4. Terapia Craniossacral
Se a pessoa bate com a cabeça frequentemente, faz uma pesquisa sobre a terapia craniossacral. É uma forma de massagem que ajuda a melhorar o alinhamento do crânio e, portanto, pode permitir que se sinta mais confortável.
5. Oferece diferentes opções para libertar a sua energia ao longo do dia
Como colocar pressão em cima do seu corpo com uma bola de pilates enquanto está deitada, correr às voltas da sala, saltar no trampolim, fazer algum tipo de desporto, etc.
6. Reflete: “Como me sinto em relação a isto?”
A maioria das pessoas sente-se desconfortável nestas situações – o que é natural – e a pessoa com autismo percebe esse sentimento, podendo ser um gatilho para continuar a ter o comportamento. Não te preocupes se normalmente te sentes mal, podes sempre dar a volta a isto. Quando sentires e agires mais calmamente (não reagir de forma divertida), a pessoa não não vai receber a mesma reação de ti e poderá diminuir significativamente o comportamento.
7. Reflete: “Será que é desta forma que a pessoa com autismo consegue o que quer, quando de outra forma não conseguiria?”
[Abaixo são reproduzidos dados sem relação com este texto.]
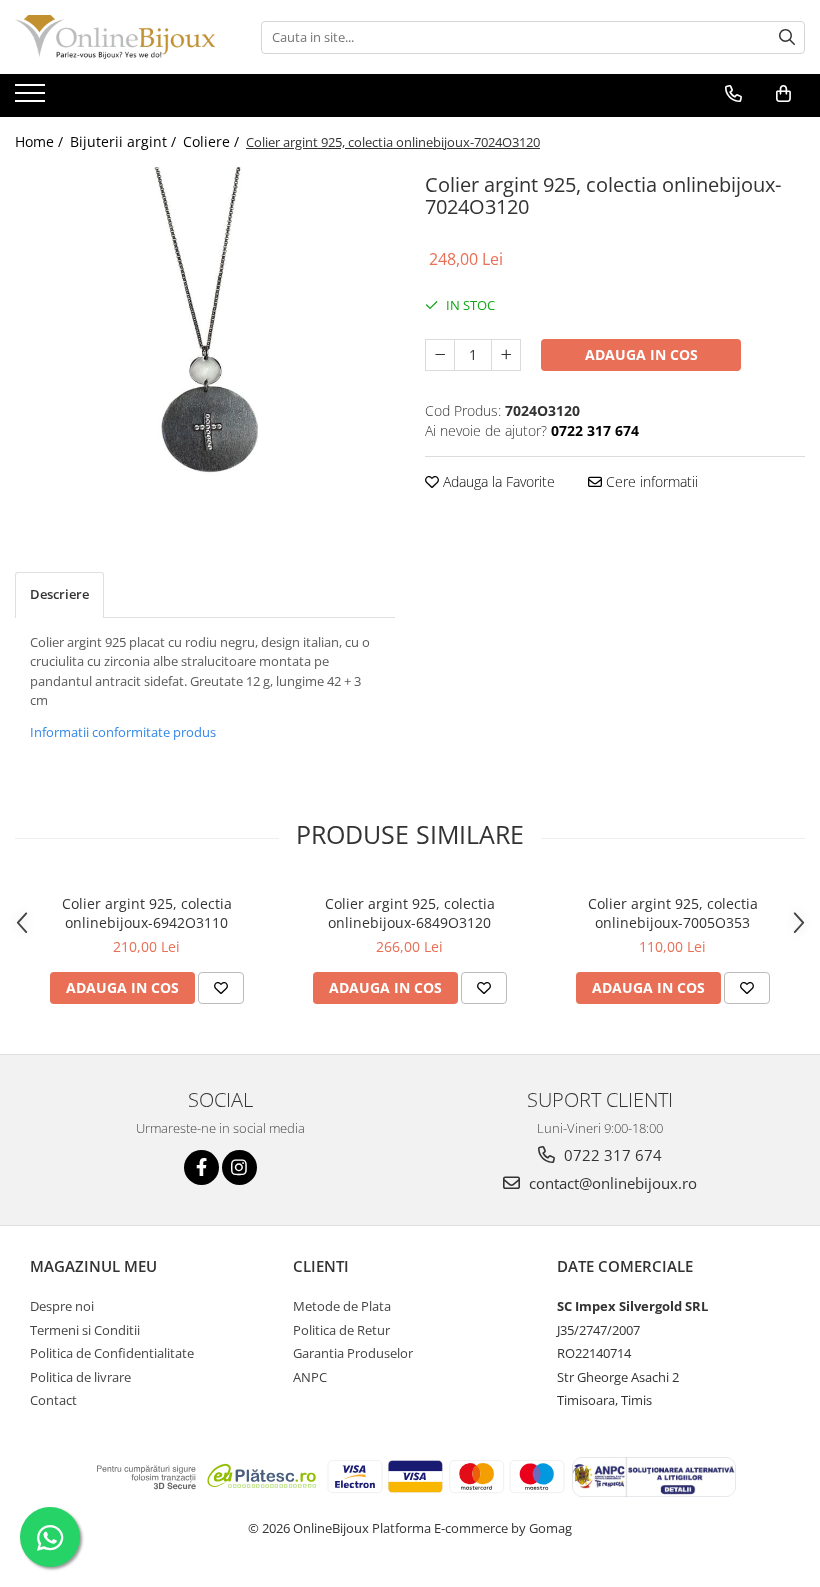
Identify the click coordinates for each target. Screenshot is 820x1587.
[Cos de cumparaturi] (783, 94)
Muitas vezes, a pessoa com autismo (principalmente as crianças), recebe o que quer assim que começa a apresentar comportamentos autoagressivos. Desta forma, percebe que tem o que quer quando o faz. Torna-se, assim, super eficaz a usar o comportamento autoagressivo como forma de comunicação para conseguir o que quer. Se este for o caso, tens que torná-lo num método ineficaz e deixares de dar à pessoa aquilo que ela quer quando tem estes comportamentos. Idealmente, antecipa o que a pessoa quer, para que nem sequer sinta necessidade de ter um comportamento autoagressivo e, aos poucos, perceber que esse comportamento, afinal, não lhe é útil, pois as suas necessidades são ouvidas sem que tenha de recorrer a ele.
8. Analisa a alimentação
Por vezes, os comportamentos de autoagressão podem ser uma reação a algo que a pessoa come – por exemplo, ingestão de açúcar. Algumas pessoas com autismo têm um organismo mais sensível e é frequente sofrerem de uma alergia alimentar ou sensibilidade ao açúcar, levando à manifestação deste tipo de comportamentos.